Christmas is a little more than two weeks away, and toy drives around the country are in full swing. A North Dakota organizer shares some things to keep in mind if you're planning a donation in the coming days.

Willy Soderholm, executive director of the Community Action Partnership office serving a seven-county area in the state's Minot region, leads a team that carries out an annual holiday effort to provide toys for low-income families. He said that a common struggle most years is a need for gifts for teenagers, citing things you can get for this age group that shouldn't cost more than $20.

"They always like electronics," he said, "you know, headphones, earbuds, mini speakers you can get."

He said room decorations or body-care gift sets also work for older kids. This year, Soderholm said his office needs more toys for boys between ages 5 and 10. If you live in an area with a diverse population, he recommended considering culturally appropriate gifts.

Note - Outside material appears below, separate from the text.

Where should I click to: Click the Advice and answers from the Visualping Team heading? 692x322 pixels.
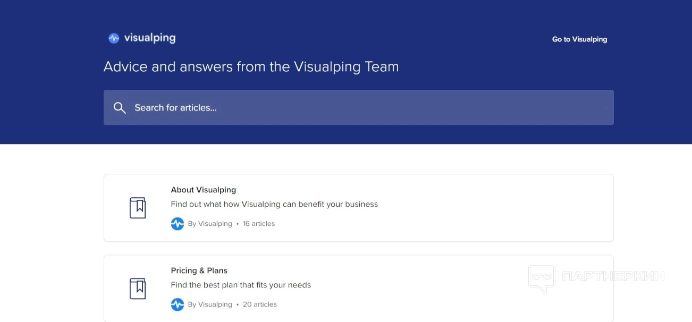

Organizers urge checking messaging sent out by local toy-drive leaders, to find out which donations are in demand and what age groups they serve.

While most people might buy a gift and drop it off at a nearby donation bin, Soderholm said there have been instances of used toys being donated in his region. The thought is appreciated, but he said kids in need should always feel the joy of opening a brand-new gift during the holidays. And something used isn't easy for the staff, either.

"We don't have the capacity or the ability to repair some of these toys," he said, "and typically, you know, they would have to be sanitized."

Community Action Partnership's toy drive in the Minot region allows eligible parents to schedule an appointment and come and choose gifts for their children. The office anticipates helping 250 families this year, with Soderholm noting many households are struggling with high rent costs and grocery bills.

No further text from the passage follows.